Health Secretary Alan Johnson has been accused of backtracking over public health restructuring by cancelling plans for a nationwide network of private healthcare clinics.
The director general has come under much criticism for a perceived ‘watering down’ down Tony Blair’s proposed changes, with the Confederation of British Industry’s Neil Bentley saying that ‘it is difficult to see it as anything other than an early Christmas present for opponents of reform.’
"It is patients that are the losers,” he continued. “This decision reduces patient choice and means people will not benefit from the extremely high standards of care that independent-sector treatment centres have been independently judged to offer."
Integral
By paying the private sector for diagnosis and operations such as hip replacements, Mr. Blair intended to expand capacity and spur on the NHS to improve its own performance. The scheme was vital to Mr. Blair’s plans to reform the country’s ailing health service, and Mr. Johnson’s retreat will be seen as a capitulation by many.

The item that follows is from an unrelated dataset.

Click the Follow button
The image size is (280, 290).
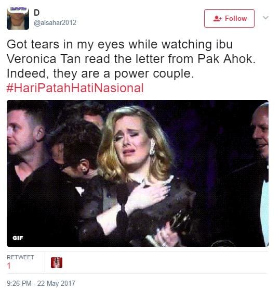pos(229,19)
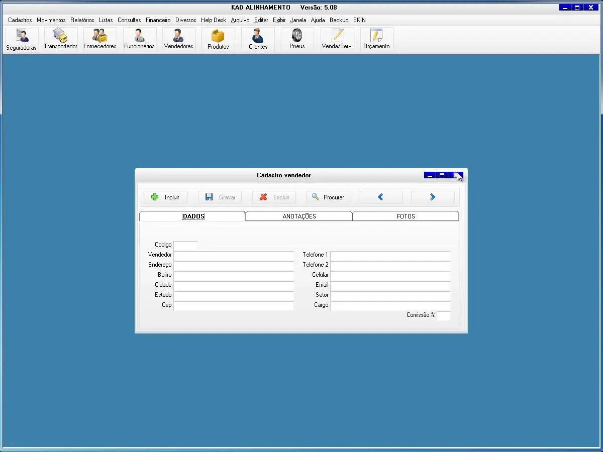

The schemes to be scrapped, because they do not offer value for money or are poorly used, are North East Yorkshire and North Lincolnshire Referral Assessment Diagnostics and Treatment Service; North East Diagnostics; South East Diagnostics; Norfolk, Suffolk and Cambridge Electives; Cumbria and Lancashire Clinical Assessment and Treatment Services; and Hampshire and Isle of Wight Electives.
In a ministerial statement to MPs, Alan Johnson was adamant that the government is not ending its policy of using private sector centres to treat NHS patients, insisting they continued to have many benefits.